Este lienzo representa la escena de la batalla en la cual las tropas españolas repelen el ataque inglés de Lord Wimbledon que desembarcó en Cádiz en 1625. El hecho histórico, los personajes y los planos de profundidad recuerdan a Velázquez. Este último presentó a su amigo y pintor a la corte de Madrid en el momento en que pintaba «La rendición de Breda».
Numerosos detalles del cuadro están representados con un admirable realismo, como el del gobernador de Cádiz Fernando Girón y Ponce de León, obligado a dirigir las tropas sentado en una silla a causa de la gota.
Bartolomé Esteban Murillo
Bartolomé Esteban Murillo (Sevilla 1618-1682) se formó en su ciudad natal mostrando desde muy joven un talento precoz, ya que en 1639 comenzó su actividad independiente. En 1645-46 obtuvo su primer éxito importante con los cuadros destinados al pequeño claustro del convento de los Franciscanos de Sevilla. En sus primeras obras se observan ya la dos características principales de la obra de Murillo: realismo y religiosidad. Escenas que muestran la influencia de las obras de Ribera, pero también el gusto por la acción y por la pintura de género representada con gracia incomparable, con detalles descriptivos como en las figuras de niños que juegan, jóvenes mendigos, niños de la calle. Hacia 1655, como consecuencia de un viaje a Madrid que le permitió estudiar los cuadros de las colecciones reales, su estilo se hizo más delicado de colorido y vaporoso en sus últimos trabajos, sus composiciones más complejas y hábilmente estructuradas.

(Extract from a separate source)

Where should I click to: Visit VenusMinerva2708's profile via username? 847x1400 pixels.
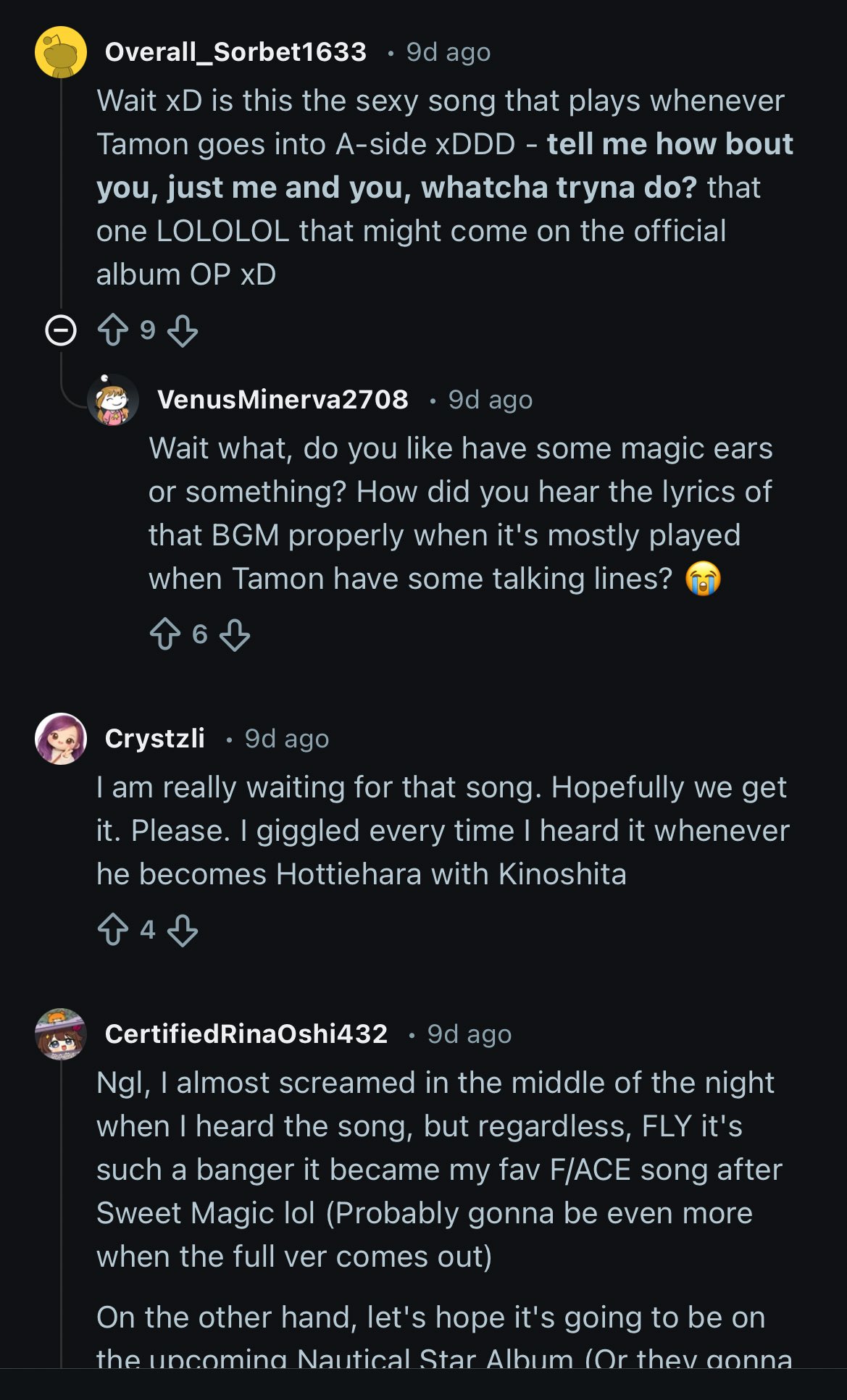point(283,400)
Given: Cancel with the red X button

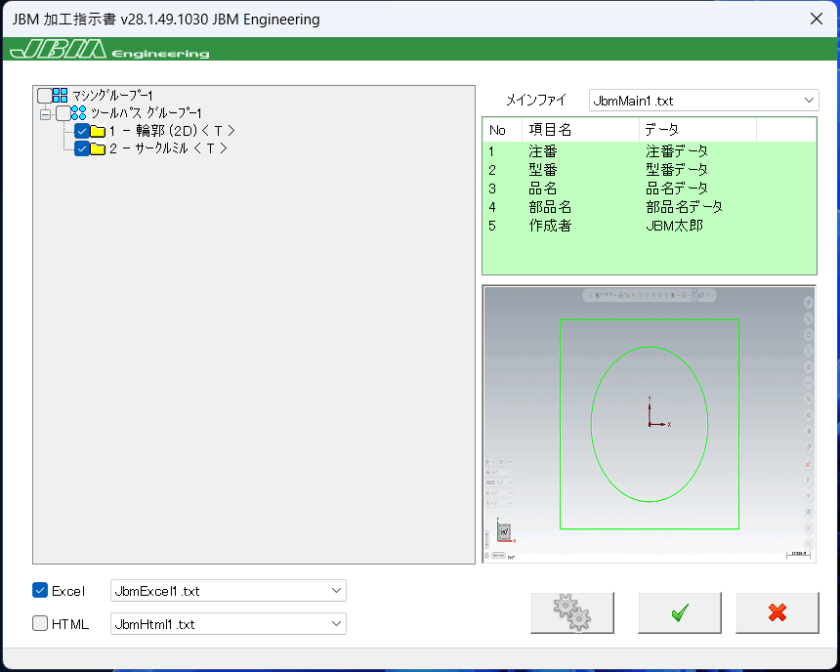Looking at the screenshot, I should pos(778,613).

Esta obra se sitúa entre las primeras escenas de género de Murillo en Sevilla, con la representación de personajes de la vida cotidiana como los niños y las personas ancianas. Se trata de un tema que permite una mirada atenta de la realidad cotidiana y una descripción naturalista poco habitual en la España de aquella época. Este género de pintura incrementa considerablemente la fama del pintor, a quien le corresponde el mérito de haber creado un estilo absolutamente original en la pintura barroca española.
Esta representación realista, muestra una joven cómodamente apoyada en el borde de la ventana que sonríe mientras contempla algo divertido que transcurre en la calle. La dueña trata de ocultar su rostro para esconder la risa.

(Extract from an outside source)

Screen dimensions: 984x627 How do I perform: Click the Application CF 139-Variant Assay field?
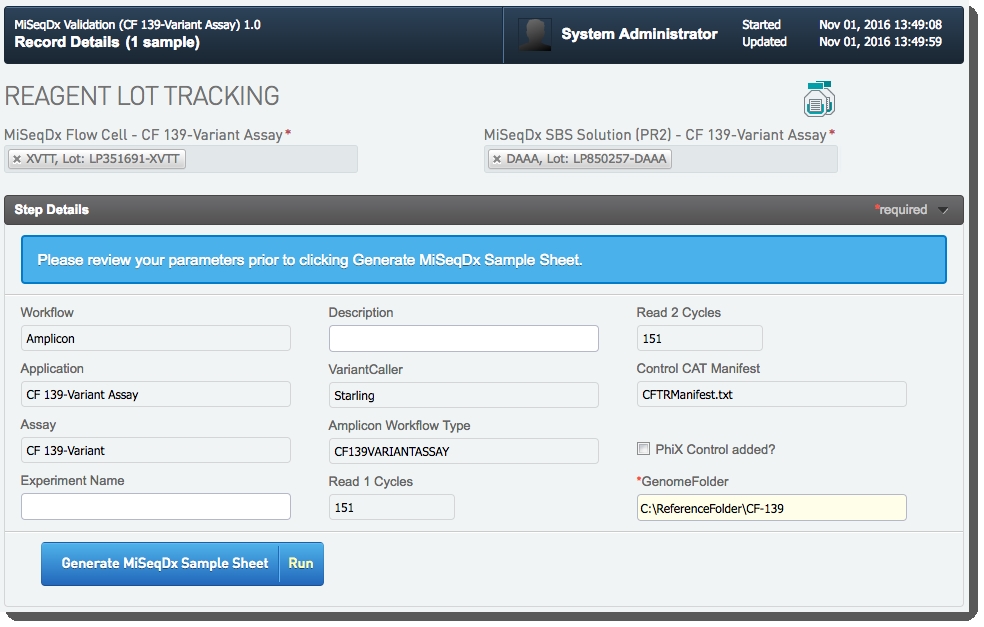pyautogui.click(x=155, y=394)
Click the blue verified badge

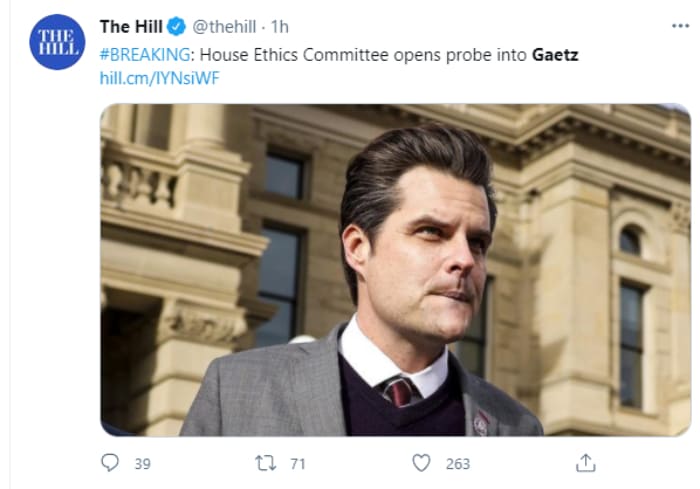tap(176, 27)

Los grandes retablos y los lienzos que representan historias bíblicas y escenas de la vida de los santos, ofrecen imágenes de una belleza refinada e idealizada, imágenes sugestivas que reflejan una sincera devoción. Estos cuadros fueron pintados exclusivamente para las iglesias y conventos de Sevilla, donde en 1660 Murillo fundó una Academia de bellas artes. Durante los siglos XVIII y XIX muchas series de pinturas que había realizado Murillo fueron separadas y sus cuadros se encuentran actualmente dispersados en colecciones públicas y privadas de Europa y de América.

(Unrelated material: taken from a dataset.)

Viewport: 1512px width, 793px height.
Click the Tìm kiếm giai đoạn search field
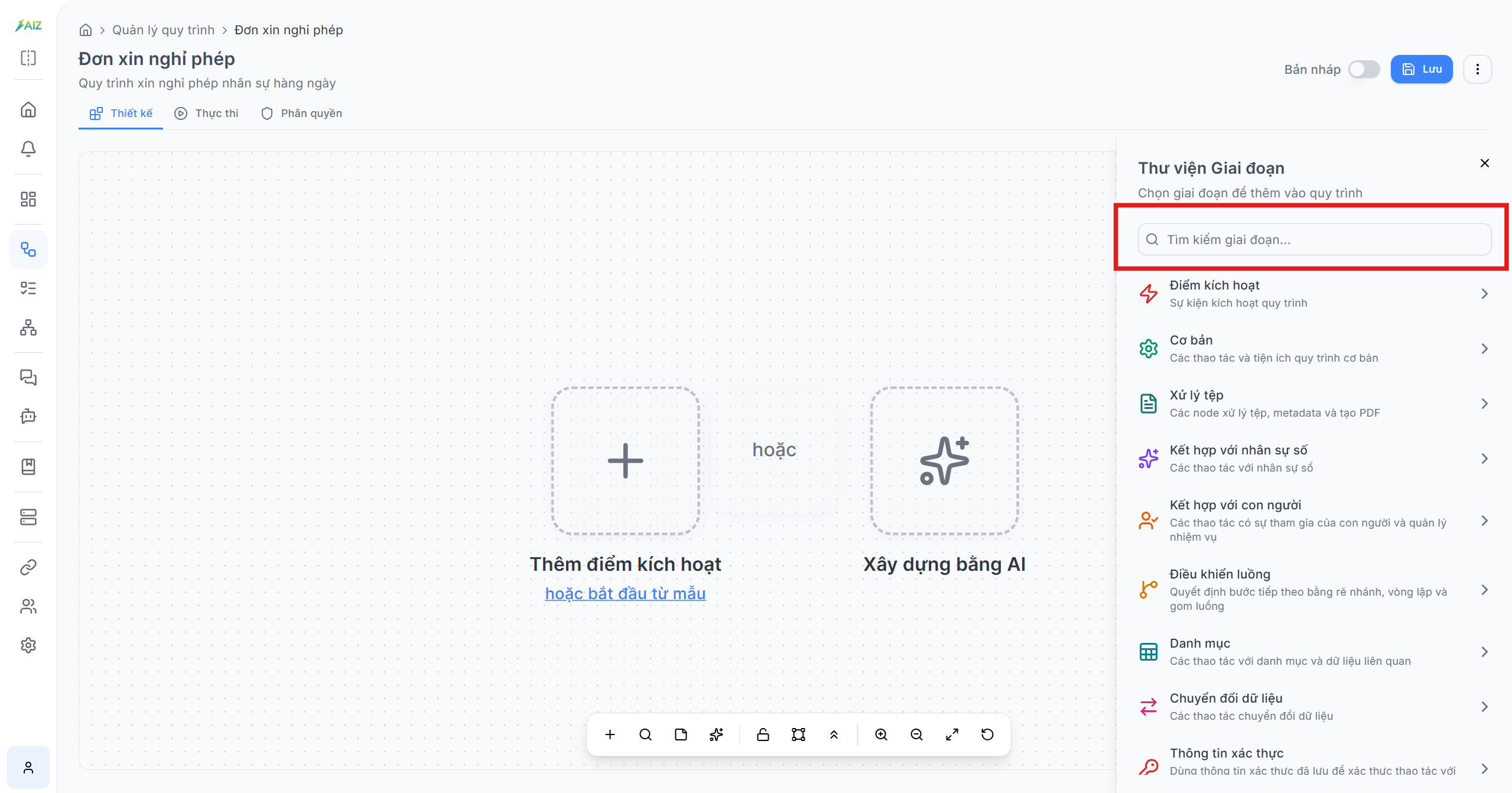pyautogui.click(x=1314, y=239)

Esta obra de madurez del pintor, formaba parte de un grupo de cuadros realizados para el hospital de la Caridad de Sevilla sobre el tema de las obras de misericordia. La curación del paralítico representa la buena obra de «visitar y atender a los enfermos». La escena principal se situa en primer plano a la izquierda con el diálogo entre el paralítico inmovilizado en su jergón y Jesús, acompañado por los apóstoles Pedro, Juan y Santiago. Para comprender mejor la historia evangélica, en el admirable fondo formado por la profundidad arquitectónica de los pórticos llenos de enfermos, Murillo representa un ángel que desciende del cielo y va a remover el agua de la piscina que curará a los que se sumergen en ella.